- What is needed -
Print the lines of the data exactly as they appear, from the line containing "What do you see at coordinates (438, 464)" through the line containing "Image resolution: width=1440", inclusive.

--- START ---

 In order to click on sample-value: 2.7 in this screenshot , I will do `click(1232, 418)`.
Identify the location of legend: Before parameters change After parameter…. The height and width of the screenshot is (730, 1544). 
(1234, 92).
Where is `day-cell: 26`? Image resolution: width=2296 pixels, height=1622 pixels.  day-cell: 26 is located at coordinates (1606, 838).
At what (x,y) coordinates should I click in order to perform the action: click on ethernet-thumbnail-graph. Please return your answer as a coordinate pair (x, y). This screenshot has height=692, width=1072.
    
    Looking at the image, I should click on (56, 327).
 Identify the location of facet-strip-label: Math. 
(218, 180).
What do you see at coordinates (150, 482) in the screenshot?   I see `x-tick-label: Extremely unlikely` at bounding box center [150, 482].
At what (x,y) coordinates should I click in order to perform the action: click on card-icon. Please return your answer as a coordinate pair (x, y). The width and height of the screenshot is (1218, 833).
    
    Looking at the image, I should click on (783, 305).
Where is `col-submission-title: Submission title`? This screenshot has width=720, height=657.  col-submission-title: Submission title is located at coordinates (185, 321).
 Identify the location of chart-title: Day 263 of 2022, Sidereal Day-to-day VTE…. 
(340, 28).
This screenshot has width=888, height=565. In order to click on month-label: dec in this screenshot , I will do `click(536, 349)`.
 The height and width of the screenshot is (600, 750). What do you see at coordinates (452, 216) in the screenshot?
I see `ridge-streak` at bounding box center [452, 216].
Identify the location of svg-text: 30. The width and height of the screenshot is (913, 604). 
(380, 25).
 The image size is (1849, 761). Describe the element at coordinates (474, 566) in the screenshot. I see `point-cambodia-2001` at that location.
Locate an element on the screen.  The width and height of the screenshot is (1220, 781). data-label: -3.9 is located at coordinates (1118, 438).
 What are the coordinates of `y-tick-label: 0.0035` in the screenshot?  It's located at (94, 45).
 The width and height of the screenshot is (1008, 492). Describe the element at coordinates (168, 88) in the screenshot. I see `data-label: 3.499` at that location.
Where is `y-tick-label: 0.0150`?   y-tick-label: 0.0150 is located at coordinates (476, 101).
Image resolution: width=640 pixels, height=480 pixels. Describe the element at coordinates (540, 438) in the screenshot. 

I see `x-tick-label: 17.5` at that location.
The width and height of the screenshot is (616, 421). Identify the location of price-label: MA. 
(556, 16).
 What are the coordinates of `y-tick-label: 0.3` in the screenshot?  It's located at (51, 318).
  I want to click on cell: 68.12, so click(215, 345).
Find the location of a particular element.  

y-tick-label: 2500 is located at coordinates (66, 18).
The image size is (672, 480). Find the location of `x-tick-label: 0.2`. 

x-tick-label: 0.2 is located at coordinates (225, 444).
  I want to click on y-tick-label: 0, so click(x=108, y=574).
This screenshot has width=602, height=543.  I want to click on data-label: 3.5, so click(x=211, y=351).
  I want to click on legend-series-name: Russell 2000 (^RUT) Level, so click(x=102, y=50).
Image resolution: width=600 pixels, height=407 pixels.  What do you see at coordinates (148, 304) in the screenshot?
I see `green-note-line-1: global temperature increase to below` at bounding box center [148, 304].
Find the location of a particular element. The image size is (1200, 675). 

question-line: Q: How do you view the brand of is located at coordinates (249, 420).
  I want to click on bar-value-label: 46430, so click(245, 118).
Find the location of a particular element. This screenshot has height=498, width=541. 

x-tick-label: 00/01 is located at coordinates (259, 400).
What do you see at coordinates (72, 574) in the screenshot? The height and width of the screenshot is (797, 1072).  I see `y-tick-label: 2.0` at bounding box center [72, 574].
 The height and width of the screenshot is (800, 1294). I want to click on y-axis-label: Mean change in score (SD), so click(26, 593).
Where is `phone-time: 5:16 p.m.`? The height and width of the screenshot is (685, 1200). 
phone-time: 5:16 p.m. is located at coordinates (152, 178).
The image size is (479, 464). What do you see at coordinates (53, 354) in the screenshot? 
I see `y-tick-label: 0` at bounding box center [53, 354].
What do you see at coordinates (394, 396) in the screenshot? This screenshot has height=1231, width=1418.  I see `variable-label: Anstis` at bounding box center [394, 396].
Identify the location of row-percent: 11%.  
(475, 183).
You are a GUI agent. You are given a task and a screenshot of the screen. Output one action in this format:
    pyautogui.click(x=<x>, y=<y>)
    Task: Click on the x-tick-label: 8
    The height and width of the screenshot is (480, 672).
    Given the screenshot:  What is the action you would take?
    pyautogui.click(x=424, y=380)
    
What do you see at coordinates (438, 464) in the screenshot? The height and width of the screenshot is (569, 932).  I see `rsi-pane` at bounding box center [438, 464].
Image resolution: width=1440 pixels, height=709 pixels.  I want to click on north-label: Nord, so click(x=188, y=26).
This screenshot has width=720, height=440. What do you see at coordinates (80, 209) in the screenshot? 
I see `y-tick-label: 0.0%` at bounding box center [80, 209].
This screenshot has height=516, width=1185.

--- END ---

- Solved problem -
What do you see at coordinates (438, 464) in the screenshot? The height and width of the screenshot is (569, 932).  I see `rsi-pane` at bounding box center [438, 464].
Image resolution: width=1440 pixels, height=709 pixels.  I want to click on north-label: Nord, so click(x=188, y=26).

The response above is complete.